- **Records provided**:
>>>
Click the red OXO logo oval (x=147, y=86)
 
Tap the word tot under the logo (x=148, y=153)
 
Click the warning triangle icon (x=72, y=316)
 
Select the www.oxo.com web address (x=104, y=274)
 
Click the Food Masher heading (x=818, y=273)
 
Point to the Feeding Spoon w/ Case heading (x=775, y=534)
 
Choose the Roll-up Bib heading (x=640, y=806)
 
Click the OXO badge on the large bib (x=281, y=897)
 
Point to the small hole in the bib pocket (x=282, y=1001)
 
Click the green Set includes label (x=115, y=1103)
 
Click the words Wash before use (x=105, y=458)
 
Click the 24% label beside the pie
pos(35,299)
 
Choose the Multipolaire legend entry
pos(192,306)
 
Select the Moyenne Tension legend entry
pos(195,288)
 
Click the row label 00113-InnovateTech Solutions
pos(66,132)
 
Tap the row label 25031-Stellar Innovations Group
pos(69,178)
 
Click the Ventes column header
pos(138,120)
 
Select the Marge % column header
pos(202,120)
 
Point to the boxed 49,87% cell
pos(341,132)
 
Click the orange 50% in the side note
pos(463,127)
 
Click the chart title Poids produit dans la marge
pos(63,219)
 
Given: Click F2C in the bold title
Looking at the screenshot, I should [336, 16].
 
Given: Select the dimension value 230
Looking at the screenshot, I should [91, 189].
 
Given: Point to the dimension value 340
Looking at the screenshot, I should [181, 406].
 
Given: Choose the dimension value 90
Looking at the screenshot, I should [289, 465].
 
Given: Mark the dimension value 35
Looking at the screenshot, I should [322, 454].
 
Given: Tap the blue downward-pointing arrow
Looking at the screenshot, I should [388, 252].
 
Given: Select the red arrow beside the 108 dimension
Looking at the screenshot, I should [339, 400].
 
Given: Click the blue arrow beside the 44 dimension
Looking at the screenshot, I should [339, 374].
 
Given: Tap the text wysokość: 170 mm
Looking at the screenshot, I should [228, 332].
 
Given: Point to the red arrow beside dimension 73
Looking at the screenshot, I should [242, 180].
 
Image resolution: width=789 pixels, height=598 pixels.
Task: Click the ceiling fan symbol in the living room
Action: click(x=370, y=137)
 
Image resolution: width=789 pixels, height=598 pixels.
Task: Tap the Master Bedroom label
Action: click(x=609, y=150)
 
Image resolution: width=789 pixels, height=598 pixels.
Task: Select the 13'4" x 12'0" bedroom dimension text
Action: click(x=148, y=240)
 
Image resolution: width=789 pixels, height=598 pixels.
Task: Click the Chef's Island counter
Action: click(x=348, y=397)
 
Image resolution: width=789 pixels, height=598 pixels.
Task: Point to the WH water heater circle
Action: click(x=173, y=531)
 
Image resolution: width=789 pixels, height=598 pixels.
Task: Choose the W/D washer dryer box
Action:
<<<
- **Work required**:
Reproduce all of the records above word for word, from the first line to the last.

- **Exercise answer**:
Click the red OXO logo oval (x=147, y=86)
 
Tap the word tot under the logo (x=148, y=153)
 
Click the warning triangle icon (x=72, y=316)
 
Select the www.oxo.com web address (x=104, y=274)
 
Click the Food Masher heading (x=818, y=273)
 
Point to the Feeding Spoon w/ Case heading (x=775, y=534)
 
Choose the Roll-up Bib heading (x=640, y=806)
 
Click the OXO badge on the large bib (x=281, y=897)
 
Point to the small hole in the bib pocket (x=282, y=1001)
 
Click the green Set includes label (x=115, y=1103)
 
Click the words Wash before use (x=105, y=458)
 
Click the 24% label beside the pie
pos(35,299)
 
Choose the Multipolaire legend entry
pos(192,306)
 
Select the Moyenne Tension legend entry
pos(195,288)
 
Click the row label 00113-InnovateTech Solutions
pos(66,132)
 
Tap the row label 25031-Stellar Innovations Group
pos(69,178)
 
Click the Ventes column header
pos(138,120)
 
Select the Marge % column header
pos(202,120)
 
Point to the boxed 49,87% cell
pos(341,132)
 
Click the orange 50% in the side note
pos(463,127)
 
Click the chart title Poids produit dans la marge
pos(63,219)
 
Given: Click F2C in the bold title
Looking at the screenshot, I should [336, 16].
 
Given: Select the dimension value 230
Looking at the screenshot, I should [91, 189].
 
Given: Point to the dimension value 340
Looking at the screenshot, I should [181, 406].
 
Given: Choose the dimension value 90
Looking at the screenshot, I should [289, 465].
 
Given: Mark the dimension value 35
Looking at the screenshot, I should [322, 454].
 
Given: Tap the blue downward-pointing arrow
Looking at the screenshot, I should [388, 252].
 
Given: Select the red arrow beside the 108 dimension
Looking at the screenshot, I should [339, 400].
 
Given: Click the blue arrow beside the 44 dimension
Looking at the screenshot, I should [339, 374].
 
Given: Tap the text wysokość: 170 mm
Looking at the screenshot, I should [228, 332].
 
Given: Point to the red arrow beside dimension 73
Looking at the screenshot, I should [242, 180].
 
Image resolution: width=789 pixels, height=598 pixels.
Task: Click the ceiling fan symbol in the living room
Action: click(x=370, y=137)
 
Image resolution: width=789 pixels, height=598 pixels.
Task: Tap the Master Bedroom label
Action: click(x=609, y=150)
 
Image resolution: width=789 pixels, height=598 pixels.
Task: Select the 13'4" x 12'0" bedroom dimension text
Action: click(x=148, y=240)
 
Image resolution: width=789 pixels, height=598 pixels.
Task: Click the Chef's Island counter
Action: click(x=348, y=397)
 
Image resolution: width=789 pixels, height=598 pixels.
Task: Point to the WH water heater circle
Action: click(x=173, y=531)
 
Image resolution: width=789 pixels, height=598 pixels.
Task: Choose the W/D washer dryer box
Action:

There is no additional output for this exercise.